**What needs to be done:** Please transcribe only the lines that run from the line bearing "Task: Open the 联系我们 contact link" to the end of the entries, keeping both end lines. Skip the pictures.

Dataset entries:

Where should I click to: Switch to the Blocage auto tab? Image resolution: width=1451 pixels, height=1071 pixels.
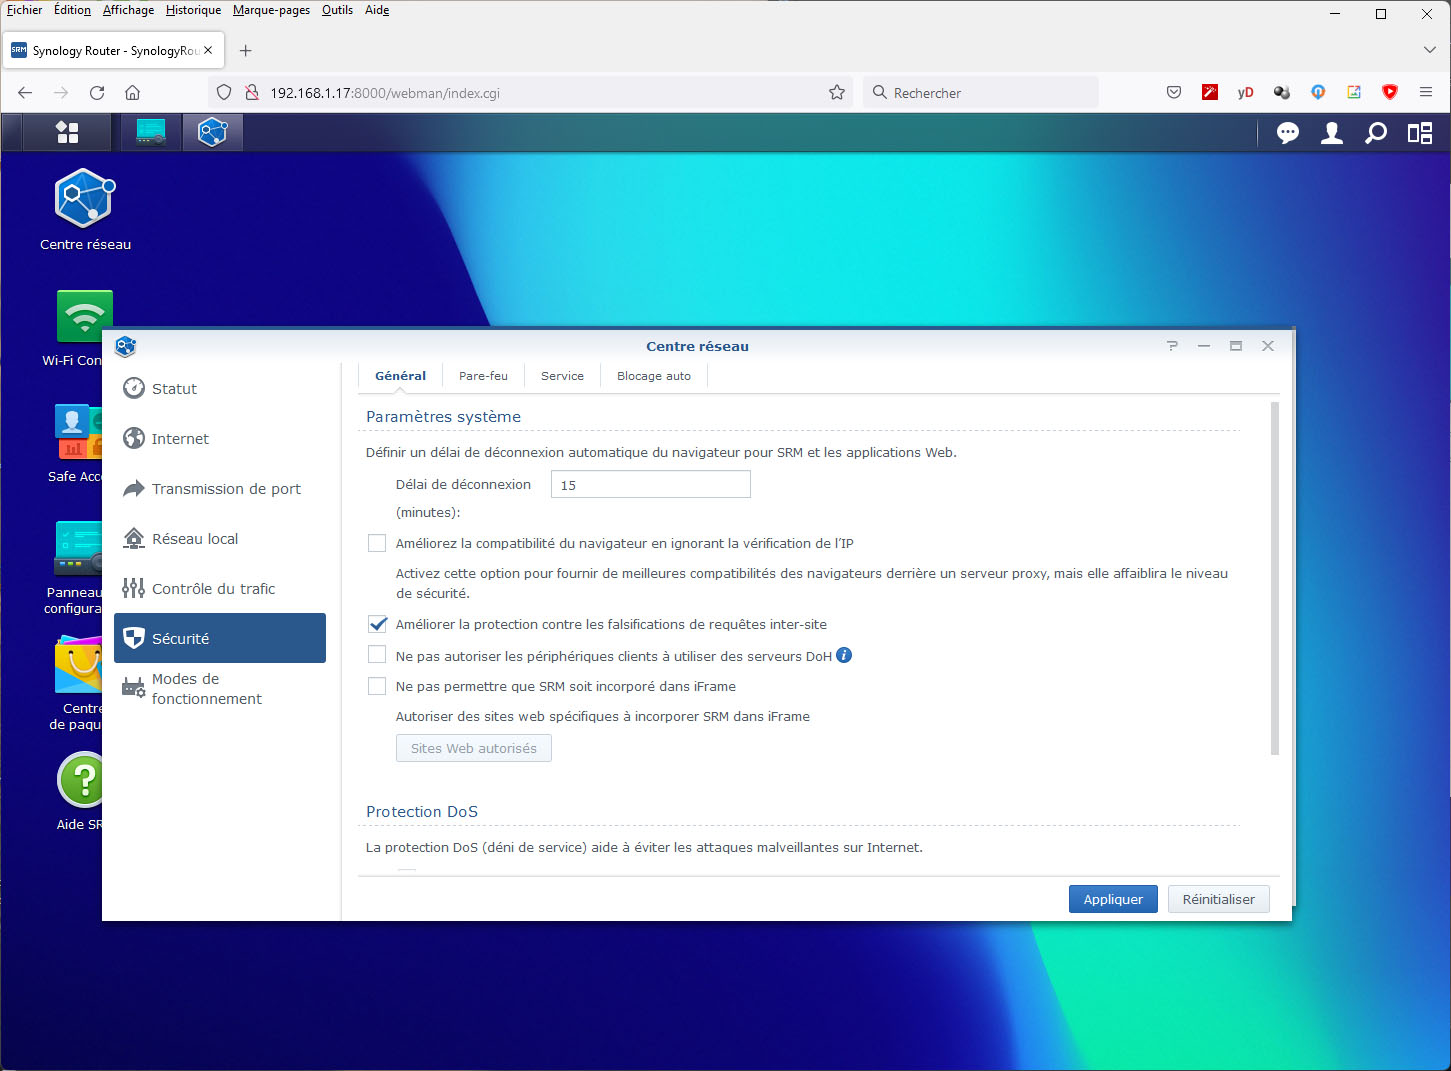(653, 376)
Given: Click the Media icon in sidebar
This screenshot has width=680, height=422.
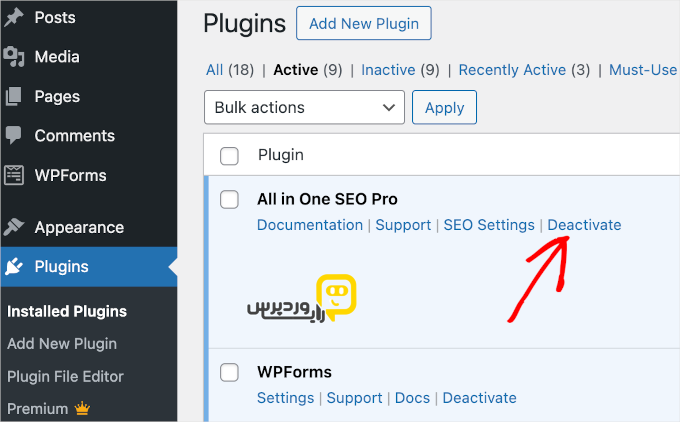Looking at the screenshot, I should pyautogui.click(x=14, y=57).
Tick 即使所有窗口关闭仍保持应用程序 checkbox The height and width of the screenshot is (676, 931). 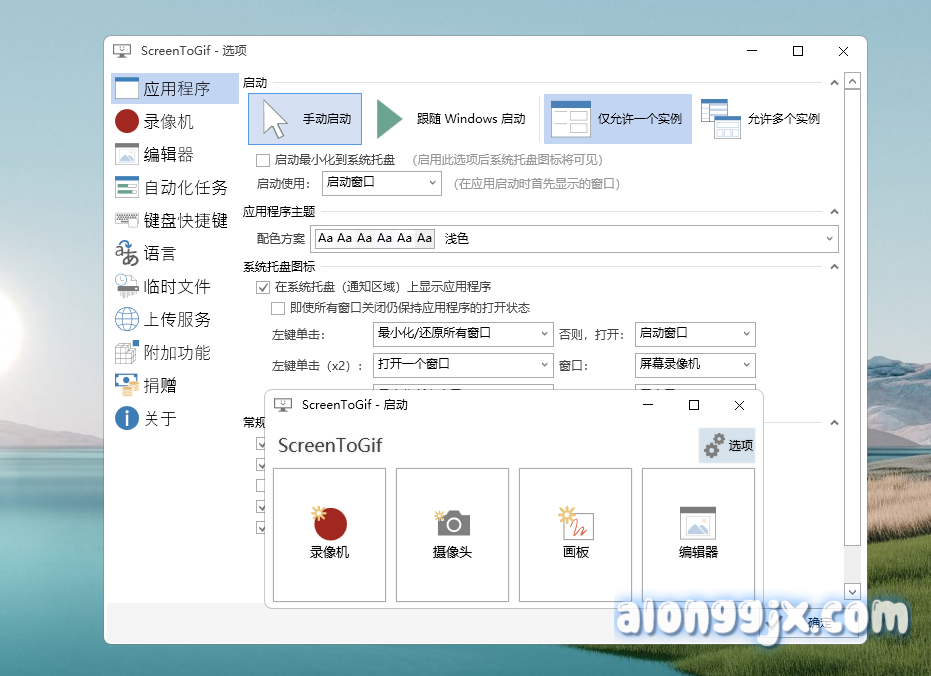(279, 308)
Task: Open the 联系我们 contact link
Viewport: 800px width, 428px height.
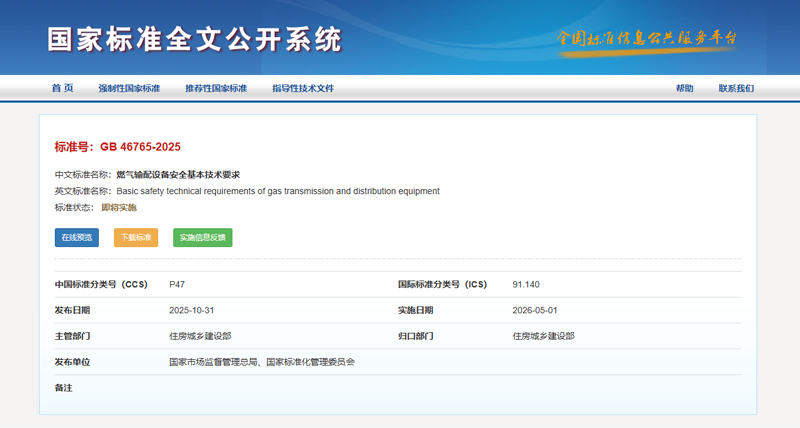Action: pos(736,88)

**Worked solution:**
Task: Open the 联系我们 contact link
Viewport: 800px width, 428px height.
Action: pos(736,88)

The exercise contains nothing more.